Wednesday 5th October
Visualization
Colony PCR of 13 clones containing GFP 1.9 in pSB1C3 (pPS16_020)
By Maxence & Yacine
For that purpose, 13 clones were screened and used for the usual protocol of Colony PCR. The same colonies were also plated on Petri dish containing solid LB + 30 µg/mL Cm and liquid cultures (LB + 30 µg/mL Cm) were made from these clones. Both petri dishes and liquid cultures were grown at 37°C.

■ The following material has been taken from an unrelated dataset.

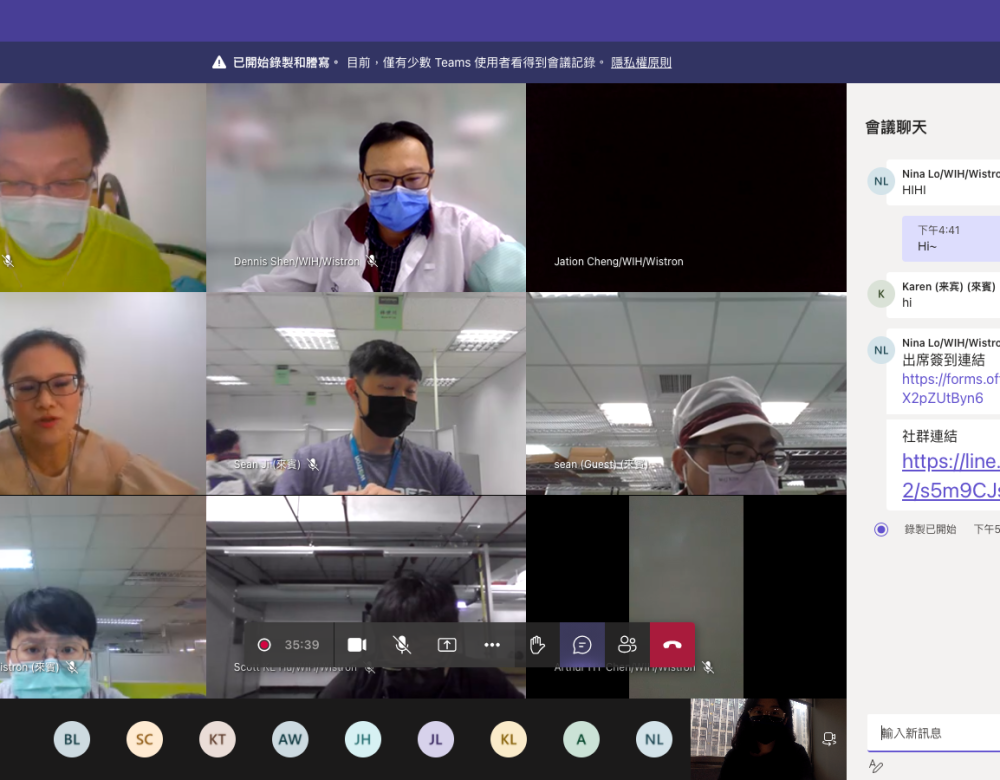Raise your hand in the meeting
1000x780 pixels.
(x=537, y=645)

For each clones contained in 20 μl water, 5.13 μL of the following mix were added :
- 2.5 µL DreamTaq Buffer
- 0.5 µL of dNTPs (10mM)
- 1 µL of each primer mix (10µM)
- 0.13 μl of DreamTaq Pol
PCR was performed as follow:
| Step
|
Temperature
|
Time
|
| Initial denaturation
|
95°C
|
3 min
|
| 30 cycles
|
95°C
|
30 sec
|
| 48.4°C
|
30 sec
|
| 72°C
|
30 sec
|
| Final Extension
|
72°C
|
7 min
|
| Hold
|
4°C
|
$\infty$
|
Primers used were:
| Matrix
|
Clones containing GFP 1.9 in pSB1C3 (pPS16_020)
|
| Primers
|
iPS168 and iPS169
|
After amplification, 3 µL of each PCR products and 5 µL of DNA ladder were placed in wells and migrated at 100V during 30 min.

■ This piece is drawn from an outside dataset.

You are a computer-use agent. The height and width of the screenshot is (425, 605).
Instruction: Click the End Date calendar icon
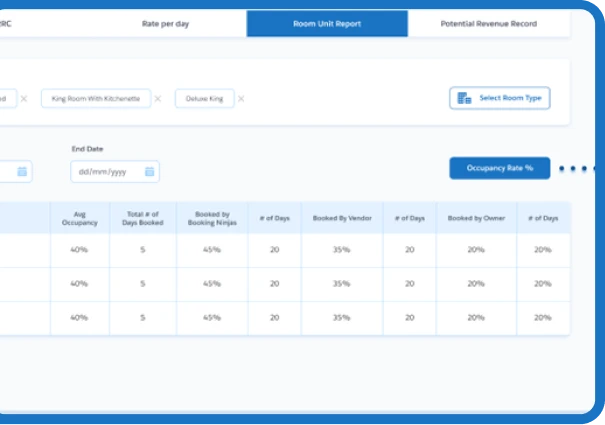click(149, 172)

PCR products expected were :
| PCR products
|
Expected band size (bp)
|
| GFP 1.9
|
1135
|
No PCR products were obtained.
Plasmids extraction of FRB - GFP 11 in pSB1C3 (pPS16_019) clone 4 and FKBP - GFP 10 in pSB1C3 (pPS16_018) clone 6
By Maxence & Yacine
The following plasmids were extracted using a "standard Plasmid Miniprep":
- pPS16_018 (FKBP - GFP 10) clone 6
- pPS16_019 (FRB - GFP 11) clone 4
Cloning of FRB - GFP 11 (pPS16_019) in FKBP - GFP 10 - pSB1C3 (pPS16_018) by digestion-ligation
By Maxence & Yacine
For that purpose, FRB - GFP 11 (pPS16_019) clone 4 was cut by restriction enzymes XbaI & PstI as following:
- 20 µL of FRB - GFP 11 (pPS16_019) clone 4
- 4 µL of buffer FD
- 2 µL of restriction enzyme XbaI
- 2 µL of restriction enzyme PstI
- 10 µL of water
And FKBP - GFP 10 - pSB1C3 (pPS16_018) clone 6 was cut by restriction enzymes PstI & XbaI and was treated by the alkaline phosphatase FastAP (dephosphorylation of cloning vector DNA to prevent recircularization during ligation) as following:
- 20 µL of FKBP - GFP 10 - pSB1C3 (pPS16_018) clone 6
- 4 µL of buffer FD
- 2 µL of restriction enzyme SpeI
- 2 µL of restriction enzyme PstI
- 2 µL of alkaline phosphatase FastAP
- 10 µL of water
The mix were incubated for 20 minutes at 37°C. Then, 40 µL of each digestion products and 5 µL of DNA ladder were placed in wells and migrated at 100V during 30 min.
Migration products expected were :
| Migration products
|
Expected band size (bp)
|
| Template digested (pPS16_019 treated by XbaI & PstI)
|
727
|
| Vector digested (pPS16_018 treated by SpeI & PstI)
|
2784
|
The digestion products were cleaned up from the gel by using the NucleoSpin Gel and PCR Clean-up kit protocol.